ERICH VON STROHEIM was billed in his acting days as “The man you love to hate.” For the last 30 years, Robert Moses has been cast in that same role, as the villain responsible for everything that went wrong with New York. Even those newly arrived to the city knew enough to boo when his name came up at dinner parties. Moses (1888-1981) lived a long time, and his impact on the physical character of New York City was greater than that of any other individual in its history.

This imperious master builder has seemed to many the embodiment of all of modernism’s mistakes, gutting cherished working-class neighborhoods with highways, and more interested in big projects and superblocks than in preserving the past with fine-grained restorations. When, in my 2004 book, “Waterfront,” I argued that Moses had done far more good for the city than bad — taking into consideration his many parks, beaches, bridges and other necessary transportation projects — and ought to be honored as one of its greatest citizens, a friend castigated me with a note: “Who next, Stalin?”

Moses’ satanic reputation with the public can be traced, in the main, to Robert A. Caro’s magnificent biography, “The Power Broker: Robert Moses and the Fall of New York.” This irresistible, exhaustively researched masterwork of high journalism imposed a legible through-line on its subject’s complicated career and turned Moses into a dramatically divided, classically hubristic figure who went from do-gooder idealism to insatiable lust for power. Though Mr. Caro’s portrait was nuanced, giving the devil his due (especially during the first half, when the “good” Moses reigned), he was still the devil, in the final analysis. And indeed, he proved a most serviceable devil for conventional master narratives of New York over the last quarter of the 20th century.

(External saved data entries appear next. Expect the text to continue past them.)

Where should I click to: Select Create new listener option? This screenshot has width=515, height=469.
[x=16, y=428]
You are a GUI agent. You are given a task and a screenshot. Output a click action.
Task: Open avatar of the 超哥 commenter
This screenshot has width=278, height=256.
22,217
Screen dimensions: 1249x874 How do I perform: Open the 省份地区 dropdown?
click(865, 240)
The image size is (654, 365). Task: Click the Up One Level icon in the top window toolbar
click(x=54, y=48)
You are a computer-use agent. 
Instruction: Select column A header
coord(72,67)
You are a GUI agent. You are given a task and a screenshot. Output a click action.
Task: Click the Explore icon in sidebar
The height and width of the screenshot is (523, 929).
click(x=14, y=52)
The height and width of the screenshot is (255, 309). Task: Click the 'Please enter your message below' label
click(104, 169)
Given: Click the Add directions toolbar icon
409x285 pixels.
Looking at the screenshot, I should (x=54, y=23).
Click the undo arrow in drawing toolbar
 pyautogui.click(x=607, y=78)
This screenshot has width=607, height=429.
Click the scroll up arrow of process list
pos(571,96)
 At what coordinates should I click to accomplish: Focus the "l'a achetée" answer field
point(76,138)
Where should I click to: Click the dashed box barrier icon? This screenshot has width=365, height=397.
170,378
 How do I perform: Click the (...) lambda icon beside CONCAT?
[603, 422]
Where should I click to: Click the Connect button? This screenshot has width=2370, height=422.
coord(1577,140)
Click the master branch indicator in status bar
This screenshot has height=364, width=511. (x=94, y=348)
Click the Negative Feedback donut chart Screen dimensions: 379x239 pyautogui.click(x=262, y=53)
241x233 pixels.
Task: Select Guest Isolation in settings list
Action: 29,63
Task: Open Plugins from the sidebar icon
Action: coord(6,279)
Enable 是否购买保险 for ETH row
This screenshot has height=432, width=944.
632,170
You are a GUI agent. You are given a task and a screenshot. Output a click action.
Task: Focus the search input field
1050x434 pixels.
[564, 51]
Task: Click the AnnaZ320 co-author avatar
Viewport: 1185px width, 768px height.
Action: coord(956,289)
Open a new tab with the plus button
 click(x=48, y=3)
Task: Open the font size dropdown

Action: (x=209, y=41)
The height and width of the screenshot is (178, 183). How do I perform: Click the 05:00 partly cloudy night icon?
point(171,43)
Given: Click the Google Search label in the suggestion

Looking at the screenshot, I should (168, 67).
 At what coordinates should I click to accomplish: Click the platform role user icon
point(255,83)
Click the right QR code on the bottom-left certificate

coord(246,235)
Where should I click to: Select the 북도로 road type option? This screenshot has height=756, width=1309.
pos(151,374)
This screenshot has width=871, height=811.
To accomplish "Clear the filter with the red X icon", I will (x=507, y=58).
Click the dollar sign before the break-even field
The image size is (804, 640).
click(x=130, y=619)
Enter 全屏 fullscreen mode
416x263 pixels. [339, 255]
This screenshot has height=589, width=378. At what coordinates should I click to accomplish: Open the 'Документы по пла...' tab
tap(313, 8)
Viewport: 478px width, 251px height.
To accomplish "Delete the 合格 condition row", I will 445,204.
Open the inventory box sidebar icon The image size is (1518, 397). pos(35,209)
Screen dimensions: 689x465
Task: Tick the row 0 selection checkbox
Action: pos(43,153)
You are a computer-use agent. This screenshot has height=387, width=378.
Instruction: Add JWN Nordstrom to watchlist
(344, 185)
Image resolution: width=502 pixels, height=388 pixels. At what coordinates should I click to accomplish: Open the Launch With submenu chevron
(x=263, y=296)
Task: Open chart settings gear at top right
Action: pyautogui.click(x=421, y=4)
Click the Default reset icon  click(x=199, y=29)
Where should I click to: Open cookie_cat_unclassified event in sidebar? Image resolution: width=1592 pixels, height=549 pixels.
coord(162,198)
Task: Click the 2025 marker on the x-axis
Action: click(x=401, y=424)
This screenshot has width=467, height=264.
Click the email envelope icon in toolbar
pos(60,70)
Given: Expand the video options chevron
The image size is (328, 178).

But the stories we tell ourselves about how we got where we are need to be altered as circumstances change. Mr. Caro’s book, with its ominous subtitle, appeared in 1974, when the city did appear to be going under, hit by a fiscal crisis that would verge on default, crime and drug problems, a huge loss of manufacturing jobs, a degraded infrastructure and a shrinking population.

Since then, the city has rebounded, reinventing itself as the capital of the world, a glamorous, exciting tourist destination, much safer, more prosperous, cosmopolitan, hospitable and populous than it has ever been. By almost every standard — garbage pickup, Broadway box-office sales, increased public transit ridership — it has improved from that low point 30 years ago.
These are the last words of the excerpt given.